FanSided
- Website type: Sports and entertainment
- Available in: English, Spanish
- Headquarters: Chicago, Illinois, United States
- Owner: Minute Media
- Founders: Zach Best, Adam Best
- Website: fansided.com
- Commercial: Yes
- Launched: 2009; 17 years ago

= FanSided =

Internet entertainment network

FanSided is a network of more than 301 commercial American sports, lifestyle, and entertainment websites and newsletters. It was co-founded and launched in 2009 by brothers Zach Best and Adam Best.
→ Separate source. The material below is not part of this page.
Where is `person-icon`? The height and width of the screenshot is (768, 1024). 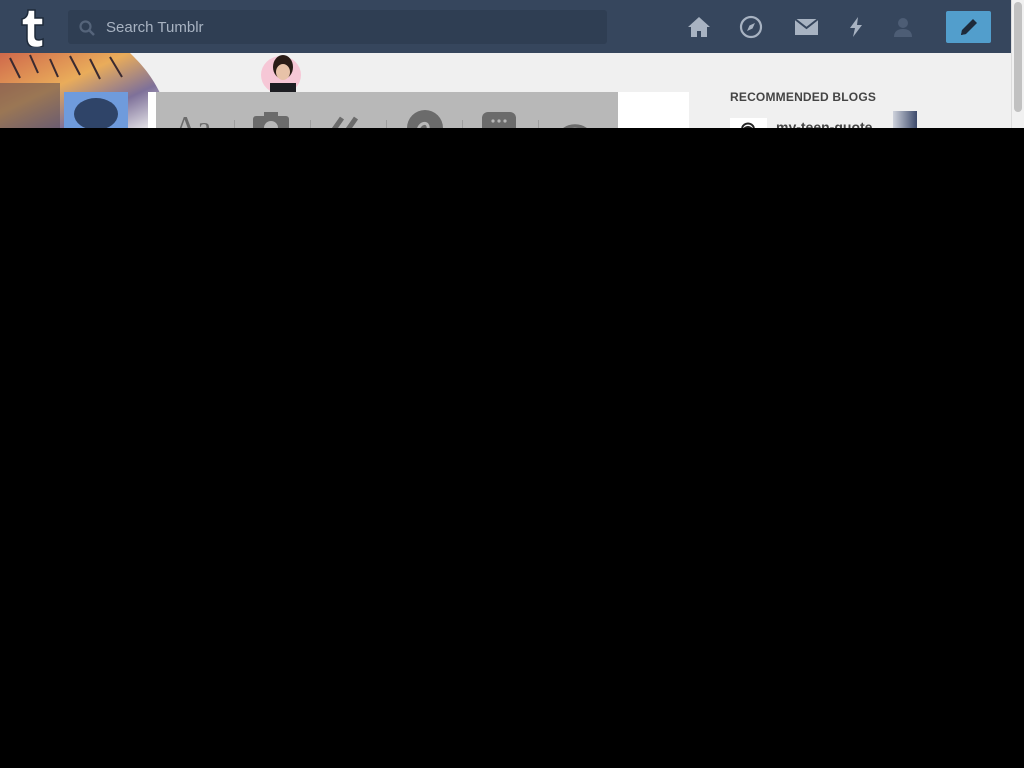
person-icon is located at coordinates (903, 28).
The network was sold to Time Inc. in May 2015.

Since January 2020 FanSided network has been owned by Minute Media and is headquartered in Chicago, Illinois.

==History==
===Establishment===

The FanSided sports blog network traces its roots to 2007, when Adam Best and Zach Best, brothers from Springfield, Missouri, launched a blog dedicated to the Kansas City Chiefs of the National Football League called Arrowhead Addict. The brothers possessed complementary skills for establishment of a sports blog, with Adam having a background in sportswriting and Zach in web design.
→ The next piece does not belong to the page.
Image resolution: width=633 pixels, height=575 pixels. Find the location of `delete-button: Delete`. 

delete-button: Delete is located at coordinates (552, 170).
The brothers incorporated FanSided as a sports blog network in 2009. Zach Best explained in a 2015 interview that the company moniker was derived from what the brothers felt was the one-sided nature of sports team fans. "Combining fans and that is FanSided," he explained.

The blog network grew rapidly, hitting the 300 site mark by 2015.

In an October 2015 interview, Adam Best explained the formula for his company's rapid growth:

"I think the reason we had success was because, compared to other media outlets who were unbiased and objective, we decided that we were going to represent the fans from that point of view, and fans just seemed to eat it up. ...[W]e expanded to cover the NFL with a site for each team, and did the same thing for pro baseball, hockey, basketball, college sports, and other sports like NASCAR and boxing and mixed martial arts. Eventually we took the same concept to entertainment, and we just try to keep making our special sauce better year in and year out."

===Development===

Over time, the site expanded to include other professional sports, as well as more topics, including general news, entertainment, lifestyle and fandoms like Game of Thrones, The Walking Dead, and Star Wars.

Matt Blake joined the company as a partner and chief product officer in 2011. Both Matt Blake and Zach Best served as joint co-CEOs of FanSided during this interval.

In August 2012, FanSided launched a partnership with Sports Illustrated offering the long-established magazine and website an opportunity to expand local sports coverage and reach new customers through FanSided's robust digital network. As part of the partnership, Sports Illustrateds website featured links to content on FanSided websites. Time Inc. also sold ads on the FanSided websites with revenue shared between the two entities.

===Sale to Time Inc.===

The FanSided network, including its mobile app and newsletter, was acquired by Time Inc., publisher of Sports Illustrated, on May 26, 2015.
 The acquisition of the company and its 300 focused websites was intended to expand Sports Illustrated's local sports coverage. The company also planned to use FanSided's entertainment and lifestyle websites to bolster its existing holdings, which included Entertainment Weekly.

Financial details of the agreement were not disclosed. Under terms of the acquisition, founders Adam and Zach Best were to continue to oversee FanSided as a division of Sports Illustrated Group.

On March 2, 2017, Adam Best announced his departure from the company.

On January 31, 2018, Time Inc. was acquired by Meredith Corporation, which assumed ownership of all of Time Inc.’s media brands, including FanSided.

===Sale to Minute Media===

In January 2020, FanSided was sold to Minute Media by Meredith Corporation for a reported $15 million. The acquisition was intended to allow Minute Media to target fans of specific teams.

=== Traffic ===

At the time of the 2015 acquisition by Time Inc., FanSided had more than 300 websites as part of its network, drawing approximately 15 million unique visitors and generating an average of 50 million page views per month.

As of December 2019, comScore put FanSided traffic at 23.5 million unique visitors per month.